De acordo com Lev Manovich, na sua obra Database as Symbolic Form, antigamente a narrativa “seguia uma lógica aristotélica, com princípio, meio e fim” (Manovich 2008). O surgimento do computador ergueu uma nova realidade e modo de viver, em que a base de dados passou a ser o novo modelo. Este fenómeno alterou significativamente a forma como o ser humano cria narrativas e criou uma relação arbitrária e indireta entre a base de dados e a narrativa.

Representação de base de dados

Por um lado, a base de dados oferece uma construção do mundo como uma lista de itens não ordenados. Enquanto a narrativa cria uma trajetória de causa-efeito entre acontecimentos. O facto de o meio digital ser organizado segundo a forma de base de dados, provoca que o indivíduo tenha liberdade de criar ou não narrativas segundo os itens que encontra no digital.

As redes sociais são o exemplo máximo da nova relação entre a base de dados e a narrativa. O simples ato de fazer um “scrolldown” é um modelo evidente da experiência da base de dados, já que o indivíduo está a passar rapidamente por listas de itens. Esta organização permite que cada indivíduo tenha acesso a informação diferenciada e crie as suas próprias ilações, pois, apesar de existir a tendência para uma captação infinita e não consciente de informação, é possível parar, ler com mais calma ou ver com mais atenção uma fotografia, relacionar com outra informação que encontrámos e, dessa forma, produzir narrativas.  

Ato de fazer “scrolldown”.

Contudo, “a diversidade de possibilidades identificatórias” (Ew et al. 2018) pode ser conflituosa.
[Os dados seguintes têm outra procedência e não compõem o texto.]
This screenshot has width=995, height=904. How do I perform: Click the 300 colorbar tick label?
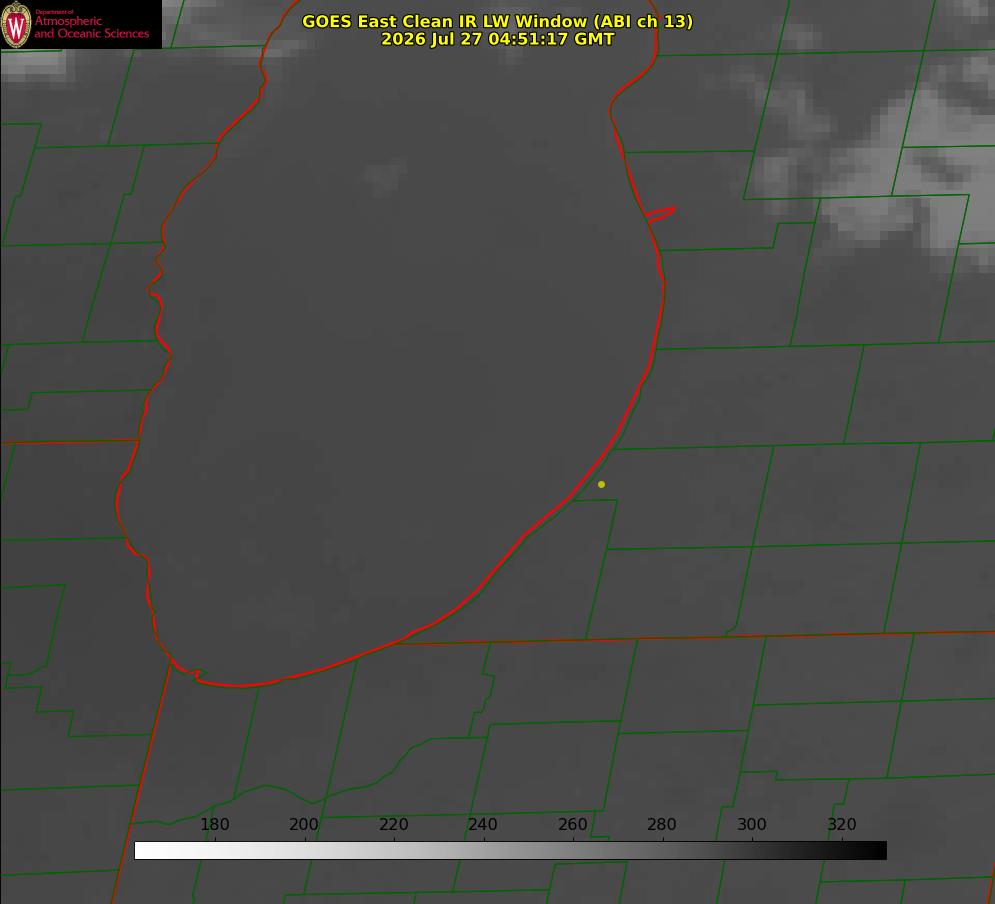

Um estudo a seis adolescentes sobre as suas movimentações no Facebook e a construção de narrativas concluiu que existe uma representação da perceção dos “outros”, ou seja, “nessas mídias, os indivíduos podem buscar elementos de identificação e diferenciação em relação aos outros (…), isso é feito num processo fragmentado e parcial”. Para além disso, o estudo chegou à conclusão que os interatores das redes sociais têm noção que as suas publicações vão produzir ilações nos seus seguidores, isto é, “as narrativas atentaram para aspetos como as perceções estratégicas”, que se baseiam, principalmente, no cuidado da autoimagem e, simultaneamente, na evitação de conflitos para não ofender ninguém com as suas publicações.

Isto prova como a criação de narrativas nas redes sociais existe, mas, muitas vezes, é perigosa. Como os interatores não recebem toda a informação de uma pessoa, apenas visualizam os dados que chegam até eles ou, no máximo, tudo o que a pessoa publica, que também passa por uma edição e escolhas pessoais, esta produção de narrativas fragmentada provoca comparações e ansiedade. Por um lado, quem publica sofre a pressão de editar as suas publicações pois tem consciência que vai criar reações dos outros. E por outro lado, esses outros vão desenvolver narrativas com apenas os dados que consumiram. Este processo provocou o que existe hoje, que é a divulgação de uma ideia de perfeição inatingível.

Vídeo que demonstra como a criação de narrativas a partir de dados fragmentados cria baixa autoestima e problemas de saúde mental.

Em suma, as redes sociais, com o desenvolvimento da cultura de base de dados, detêm uma imensidão de informação que provoca uma absorção inconsciente de itens aleatórios. Contudo, a possibilidade de gerar narrativas, algo inato ao ser humano, revela-se constante, já que os próprios interatores das redes socias têm consciência que as suas publicações serão avaliadas por outros que criarão narrativas sobre si.

Bibliografia:

Ew, Raquel de Andrade Souza, Cristiano Hamann, Gustavo Affonso Gomes, Adolfo Pizzinato, e Kátia Bones Rocha. 2018. «MÍDIAS SOCIAIS: CONSTRUÇÃO DE NARRATIVAS DE SI DE ADOLESCENTES». Psicologia & Sociedade 30(0). doi: 10.1590/1807-0310/2018v30169654.

Manovich, Lev. 2008. «Database as Symbolic Form».